Summary & Next steps

  • We used to implement many traditional techniques for lane detection, we now mainly use 3: Segmentation Based, Anchor Based, Parameter Based.
  • Segmentation based approaches frame the problem as a segmentation problem; trying to map pixel values to classes, each class being a specific lane, or the background. Algorithms like LaneNet or SCNN are popular in this field.
  • Anchor based approaches mimic object detection with the use of anchors; but for lines. Our goal will be to define anchors, and then calculate a deviation from these anchors of the detected lines. The model LaneATT is state of the art, and uses Attention based anchor generation.
  • Parameters based approaches directly regress the polynomial equations of lines.

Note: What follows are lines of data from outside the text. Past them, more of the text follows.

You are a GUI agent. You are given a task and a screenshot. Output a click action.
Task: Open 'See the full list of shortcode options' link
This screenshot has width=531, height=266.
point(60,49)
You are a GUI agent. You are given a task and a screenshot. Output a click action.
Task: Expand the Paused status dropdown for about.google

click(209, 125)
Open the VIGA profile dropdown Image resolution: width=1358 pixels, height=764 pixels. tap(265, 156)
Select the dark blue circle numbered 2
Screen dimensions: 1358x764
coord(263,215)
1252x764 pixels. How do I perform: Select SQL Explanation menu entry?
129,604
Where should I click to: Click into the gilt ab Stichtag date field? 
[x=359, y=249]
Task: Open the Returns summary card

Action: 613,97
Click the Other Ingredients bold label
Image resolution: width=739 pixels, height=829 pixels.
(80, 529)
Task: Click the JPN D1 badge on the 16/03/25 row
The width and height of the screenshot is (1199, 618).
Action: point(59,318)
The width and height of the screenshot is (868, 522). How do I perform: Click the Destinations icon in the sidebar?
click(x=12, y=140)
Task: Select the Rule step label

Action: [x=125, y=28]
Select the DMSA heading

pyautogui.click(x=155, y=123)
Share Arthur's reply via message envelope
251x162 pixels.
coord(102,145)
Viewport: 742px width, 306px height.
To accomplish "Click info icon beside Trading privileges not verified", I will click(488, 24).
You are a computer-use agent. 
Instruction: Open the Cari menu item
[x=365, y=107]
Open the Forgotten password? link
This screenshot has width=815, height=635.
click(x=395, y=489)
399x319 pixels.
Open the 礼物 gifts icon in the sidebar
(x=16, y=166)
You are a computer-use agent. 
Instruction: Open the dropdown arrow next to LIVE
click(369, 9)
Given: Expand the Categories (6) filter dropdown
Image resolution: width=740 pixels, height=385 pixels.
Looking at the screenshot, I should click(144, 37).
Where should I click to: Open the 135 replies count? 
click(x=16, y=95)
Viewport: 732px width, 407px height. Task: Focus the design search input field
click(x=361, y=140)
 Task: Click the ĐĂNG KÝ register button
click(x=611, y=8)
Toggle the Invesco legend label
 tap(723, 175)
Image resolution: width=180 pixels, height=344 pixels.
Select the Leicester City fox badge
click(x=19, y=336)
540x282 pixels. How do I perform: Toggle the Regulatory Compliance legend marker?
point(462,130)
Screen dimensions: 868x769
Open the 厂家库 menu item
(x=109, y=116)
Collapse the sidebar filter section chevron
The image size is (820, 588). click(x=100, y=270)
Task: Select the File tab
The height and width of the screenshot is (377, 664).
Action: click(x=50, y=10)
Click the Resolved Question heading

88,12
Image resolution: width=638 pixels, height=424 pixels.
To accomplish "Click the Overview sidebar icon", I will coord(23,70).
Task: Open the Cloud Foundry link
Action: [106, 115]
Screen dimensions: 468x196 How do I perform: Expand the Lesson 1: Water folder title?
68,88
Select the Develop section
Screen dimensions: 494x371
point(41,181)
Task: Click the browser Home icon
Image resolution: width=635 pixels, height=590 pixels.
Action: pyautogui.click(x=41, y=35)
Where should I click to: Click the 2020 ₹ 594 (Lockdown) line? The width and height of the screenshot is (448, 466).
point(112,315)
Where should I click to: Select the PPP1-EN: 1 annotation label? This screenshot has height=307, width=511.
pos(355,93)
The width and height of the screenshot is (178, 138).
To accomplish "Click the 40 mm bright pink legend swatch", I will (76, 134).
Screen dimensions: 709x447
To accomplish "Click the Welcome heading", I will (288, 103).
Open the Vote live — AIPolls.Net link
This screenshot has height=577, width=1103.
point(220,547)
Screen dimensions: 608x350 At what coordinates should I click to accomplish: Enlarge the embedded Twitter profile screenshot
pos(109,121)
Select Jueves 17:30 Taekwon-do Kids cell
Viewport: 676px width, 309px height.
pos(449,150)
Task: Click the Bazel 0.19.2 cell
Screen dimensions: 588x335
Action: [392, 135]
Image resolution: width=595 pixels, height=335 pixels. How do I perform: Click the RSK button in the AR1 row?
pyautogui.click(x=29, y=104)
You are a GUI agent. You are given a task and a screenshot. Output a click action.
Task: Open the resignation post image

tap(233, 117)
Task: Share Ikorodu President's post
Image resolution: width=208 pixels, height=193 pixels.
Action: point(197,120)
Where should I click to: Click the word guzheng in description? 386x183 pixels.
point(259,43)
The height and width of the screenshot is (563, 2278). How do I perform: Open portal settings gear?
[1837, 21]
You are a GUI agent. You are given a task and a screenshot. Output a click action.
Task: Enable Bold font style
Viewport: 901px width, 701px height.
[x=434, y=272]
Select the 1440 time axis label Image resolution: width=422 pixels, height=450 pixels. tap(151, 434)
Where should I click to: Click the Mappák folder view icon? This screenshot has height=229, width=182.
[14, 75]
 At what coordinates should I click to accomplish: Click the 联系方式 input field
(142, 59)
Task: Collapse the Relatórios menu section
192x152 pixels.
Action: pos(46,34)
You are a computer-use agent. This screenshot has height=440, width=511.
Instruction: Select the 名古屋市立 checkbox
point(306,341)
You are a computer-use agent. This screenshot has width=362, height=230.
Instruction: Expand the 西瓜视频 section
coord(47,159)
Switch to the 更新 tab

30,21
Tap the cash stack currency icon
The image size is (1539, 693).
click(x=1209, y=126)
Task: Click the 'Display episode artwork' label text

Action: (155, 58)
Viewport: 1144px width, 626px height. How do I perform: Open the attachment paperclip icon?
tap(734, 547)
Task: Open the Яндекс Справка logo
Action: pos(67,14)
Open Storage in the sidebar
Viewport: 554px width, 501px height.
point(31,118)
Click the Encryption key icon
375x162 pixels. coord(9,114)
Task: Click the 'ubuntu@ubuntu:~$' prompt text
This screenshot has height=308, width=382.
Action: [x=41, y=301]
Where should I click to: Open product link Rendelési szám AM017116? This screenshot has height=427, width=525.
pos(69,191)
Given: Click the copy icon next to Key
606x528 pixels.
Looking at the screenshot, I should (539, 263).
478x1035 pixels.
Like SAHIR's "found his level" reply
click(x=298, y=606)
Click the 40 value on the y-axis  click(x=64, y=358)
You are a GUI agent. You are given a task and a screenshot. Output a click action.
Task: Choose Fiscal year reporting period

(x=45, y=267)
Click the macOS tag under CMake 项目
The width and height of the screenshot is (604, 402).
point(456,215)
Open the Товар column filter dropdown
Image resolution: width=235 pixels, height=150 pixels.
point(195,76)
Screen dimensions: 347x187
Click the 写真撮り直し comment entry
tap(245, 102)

We usually implement a third order polynomial (complex curve), with a fixed number of lines. Models like PolyLaneNet are top performers in this category.
  • Every company is trying its own approach, like Tesla or Nvidia. The most popular algorithm of them all (and available on ROS) is probably LaneNet.

If you ever see a fire somewhere, the extinguisher may be your automatic reflex. If you have to build a robot, or self-driving car, this extinguisher will be lane detection. You now have access to these 3 categories, but others may exist or come up in the future. This is the case for row-wise line detection, that gained lot of popularity in the previous years, and that I kept out of this post.

On the other hand, companies like mobileye recently announced they were no longer using lane line detection for autonomous driving. Instead of being guided by white or yellow lines on the road, the system now follows precisely the route that other vehicles were driving on that road based on previously collected data.. This means that it's again a new approach to driving, using a fleet.

Next Steps

First, you could try and scan 1 or 2 papers from each category, this will likely give you a good intuition of how the approaches work.

  • For segmentation papers, try to understand what are the categories they use? And how they do the classification?
  • For anchor based papers, try and go to the implementation of one of these papers, and look at what the anchors are, and how they define them.
  • For parameter based papers, try and see how the model generalizes and work with simple straight lines.

Second, lane detection is currently evolving to 3D, because fitting 2D curves is only an intermediate step before we project them to 3D. I might do a 3D line detection post, but in the meantime, I invite you to search for it, and try and do a similar clustering as I did for 2D (what are the different approaches? categories? differences with 2D?)